**Metin Bölümü**
——

Yeni açılan okullar hesap hatası yapıyor

0
1346
Florya Koleji Kurucu Temsilcisi: Zafer Öztürk öğrencilerle

Röportaj: Florya Koleji Kurucu Temsilcisi: Zafer Öztürk

Yeni açılan okullar hesap hatası yapıyor

Sayın Öztürk, öncelikle sizi tanıyabilir miyiz, bize kendinizden bahseder misiniz? 

 

18 Ekim 1972 İstanbul doğumluyum. İlkokul, ortaokul ve liseyi doğup büyüdüğüm İstanbul Florya’da tamamladıktan sonra Ankara Bilkent Üniversitesi’nde Siyasal Bilimler bölümünde okudum. Mezuniyetten sonra ticaret ile uğraşan ailemin turizm, inşaat ve tekstil alanında yer alan iştiraklerinde görev almaya başladım. Polonya’da aile şirketine ait firmalarda özellikle tekstil alanında 1998 yılına kadar aktif olarak çalıştım.

Ben Balkan göçmeni bir ailenin çocuğum. Babamın ve amcamın geride bıraktıkları yurtlarında insanlar ya kahramanlıkları ya da eserleri ile anılırlarmış. Bu bilinçle arkalarında kalıcı bir iz bırakmak istediler. Kendilerine ait olan arsa üzerinde inşa etmeye başladıkları bina yükselirken en doğru ve ülkeye en faydalı yatırımın eğitime yapılacak yatırım olacağına kara verdiler. 1998 yılında Florya Koleji bu şekilde doğmuş oldu.  Ben de genç yaşta olmama rağmen ailemizin ortak kararı ile Florya Koleji’nin kurucu temsilcisi olarak eğitimcilik hayatıma başladım. Eğitim ve öğretimin sadece bir iş olmadığı,  bunun bir yaşam biçimi ve büyük bir sorumluluk olduğu düşüncesi ile İstanbul Kültür Üniversitesi Türk Dili ve Edebiyatı bölümünü bitirerek Türkolog,  daha sonra Yeditepe Üniversitesi’nde formasyon eğitimi alarak öğretmen oldum. Bununla da yetinmeyip  ‘’Eğitim Yönetimi ve Denetimi’’ alanında yüksek lisans eğitimimi tamamladım. Bugün 22. yaşında olan okulumuzda kuzenlerimle birlikte aktif olarak Türk Eğitimine hizmet etmeye devam ediyoruz.

——

**Gösterilen Bilgiler**
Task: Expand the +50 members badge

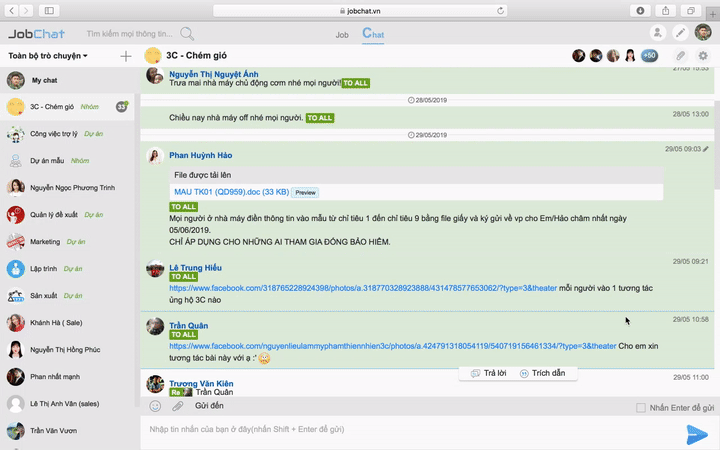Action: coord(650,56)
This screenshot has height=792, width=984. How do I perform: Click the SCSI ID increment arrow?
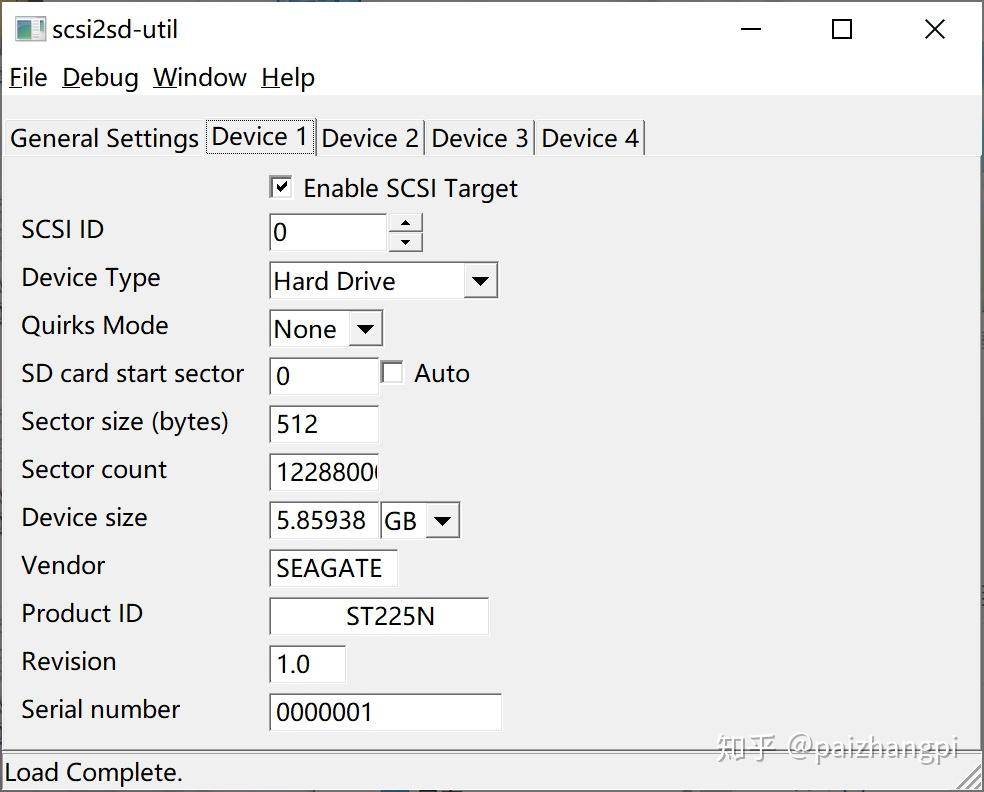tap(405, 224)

——

**Görevler**
1 - Röportajda "18 Ekim 1972" sözlerinin bulunduğu yerden başlayıp "aktif olarak çalıştım." sözlerinden sonra durun ve bu bölümü "Siyasal Bilimler" yerine "Kamu Yönetimi" koyarak aktarın.
2 - Florya Koleji röportajını son cümleden sonrasıyla sürdürün.

**Verilen Yanıtlar**
1 -
18 Ekim 1972 İstanbul doğumluyum. İlkokul, ortaokul ve liseyi doğup büyüdüğüm İstanbul Florya’da tamamladıktan sonra Ankara Bilkent Üniversitesi’nde Kamu Yönetimi bölümünde okudum. Mezuniyetten sonra ticaret ile uğraşan ailemin turizm, inşaat ve tekstil alanında yer alan iştiraklerinde görev almaya başladım. Polonya’da aile şirketine ait firmalarda özellikle tekstil alanında 1998 yılına kadar aktif olarak çalıştım.

2 -
Eğitim öğretime gönül vermenin yanı sıra toplumsal fayda ve farkındalık yaratmak amacı ile  REV (Rumeli Eğitim Vakfı) ve  RUYİAD (Rumeli Yönetici İş Adamları Derneği)  STK’larının yönetim kurullarında ayrıca TOBB Eğitim Meclisi’nde de üye olarak görev almaktayım.

2015 yılından beri de TÖZOK yönetiminde aktif olarak görev almaya başladım. Şu an başkan yardımcısı olarak görevimi sürdürmekteyim.

Kişilik olarak pozitif ve enerjisi yüksek bir insanım. Okulda çocuklarla ve gençlerle birlikte olmanın bunda çok büyük etkisi olduğunu düşünüyorum. Spor, sanat ve seyahat hayatımın vazgeçilmezlerindendir.  Amatör olarak futbol ve su topu oynadım. Sporun insan hayatında mutlaka yeri olmalı diye düşünüyorum. Aile olarak kuzenlerimizle çocukluğumuzda bir araya geldiğimizde satranç oynar, çeşitli sportif müsabakalar düzenleyerek eğlenirdik. Bu alt yapı ile yetişmenin hayatıma başarı, disiplin ve düzen kattığına inanıyorum.

İyi derecede  İngilizce, Boşnakça ve Lehçe biliyorum. Türkçe öğretmeni Elida Öztürk ile evli olup, dört çocuk babasıyım.

Florya Koleji’nin kuruluş tarihçesini sizden dinleyebilir miyiz?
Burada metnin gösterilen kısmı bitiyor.